Only for full-text search I had to bring in a database that is more
advanced in that regard (Elasticsearch).
Besides the great integration into the Rust ecosystem, another positive aspect
is the tooling and scripting capabilities.
The mongosh
REPL for
JavaScript is a versatile tool making database administration, document updates
and data retrieval for one-off jobs and analytics tasks a breeze.
Another useful set of developer tools from the MongoDB world are
the database tools.
The MongoDB database tools are a set of cli programs you can use to interact
with your deployment.
In this article I will show you how you can use the data import and export tools,
namely mongodump
,
mongorestore
and
mongoexport
, to
extract a collection from a mongodump
archive file.
# Why?
Good question.
First though, what is a mongodump
archive and why do I have a lot of them
on various hard drives?
mongodump
is a utility that creates a binary dump of your MongoDB deployment,
no matter whether the deployment is a standalone instance, replica set or
sharded cluster.
You provide mongodump
with a connection string to the deployment and it will
dump every database with every collection in a binary format
(Bson) to your local disk.
Each collection will be dumped to its own Bson file, along with a Json file
containing metadata about the collection.
Let's say you have a MongoDB server running locally with a single database
called my_database
containing the collections my_collection_1
and
my_collection_2
.
When running mongodbump
without any arguments, it will create a sub-directory
dump/
in your current work directory with the following files:
.
├── admin
│ ├── system.version.bson
│ └── system.version.metadata.json
└── my_database
├── my_collection_1.bson
├── my_collection_1.metadata.json
├── my_collection_2.bson
└── my_collection_2.metadata.json
Nice.

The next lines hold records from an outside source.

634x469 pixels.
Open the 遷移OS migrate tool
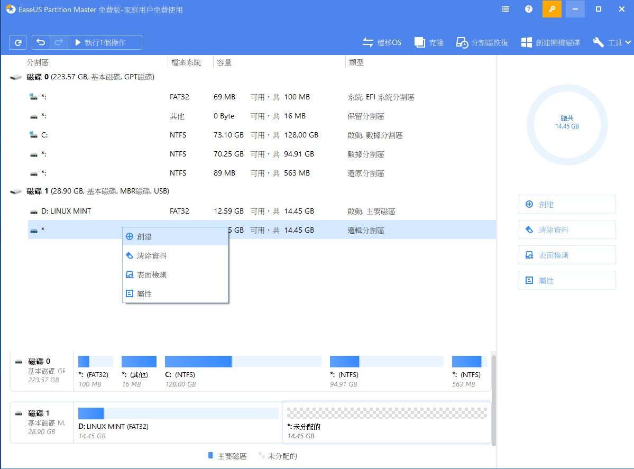pos(382,43)
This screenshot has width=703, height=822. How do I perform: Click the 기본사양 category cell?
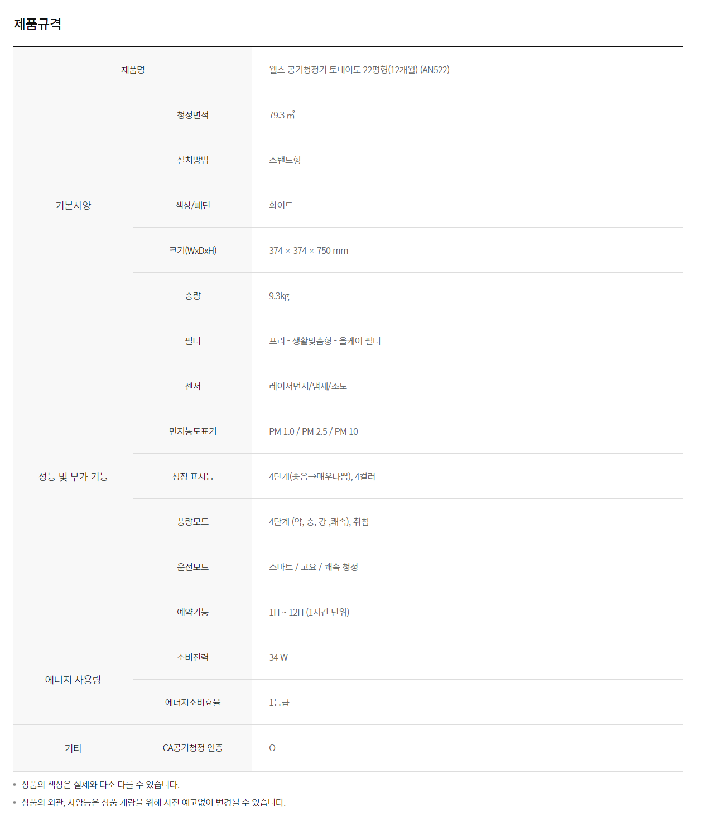[73, 205]
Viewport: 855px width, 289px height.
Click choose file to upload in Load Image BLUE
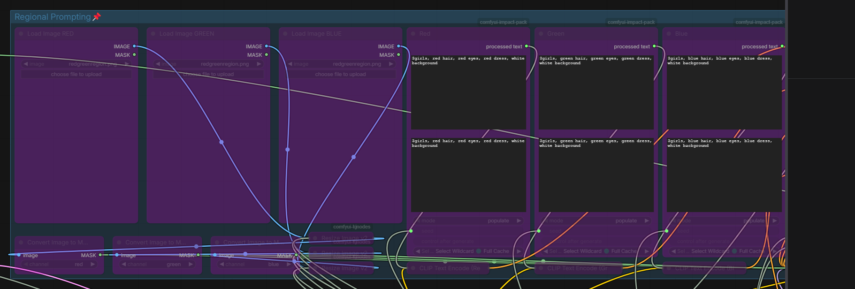340,74
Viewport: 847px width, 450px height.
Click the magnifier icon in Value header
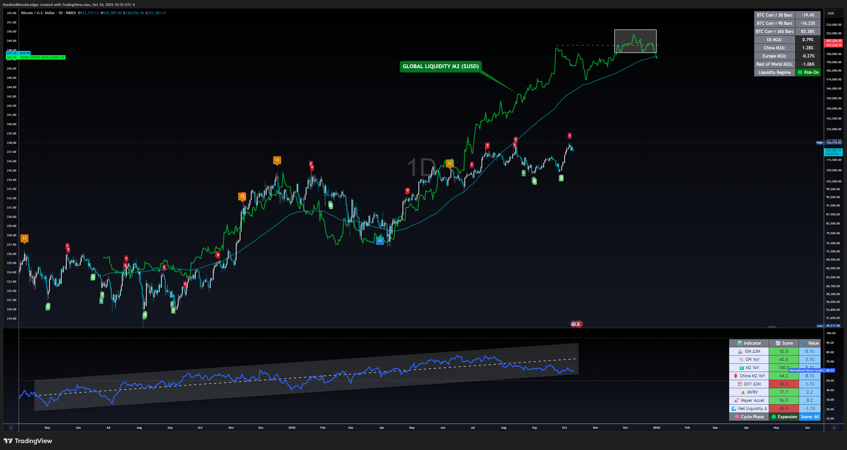pos(804,343)
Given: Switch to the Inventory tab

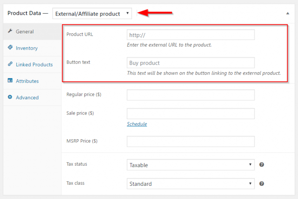Looking at the screenshot, I should tap(27, 48).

We have a bunch of files containing the documents of our collections
saved locally on disk.
This is very helpful for creating backups of our production database.
But mongodump
can do even better.
Instead of creating a directory, it can also create an archive file, making
the backup more self-contained and space efficient.
Running mongodump --archive=foo.dump
will create the foo.dump
archive
with the files from the listing above.
Perfect. My backup strategy for my MongoDB servers.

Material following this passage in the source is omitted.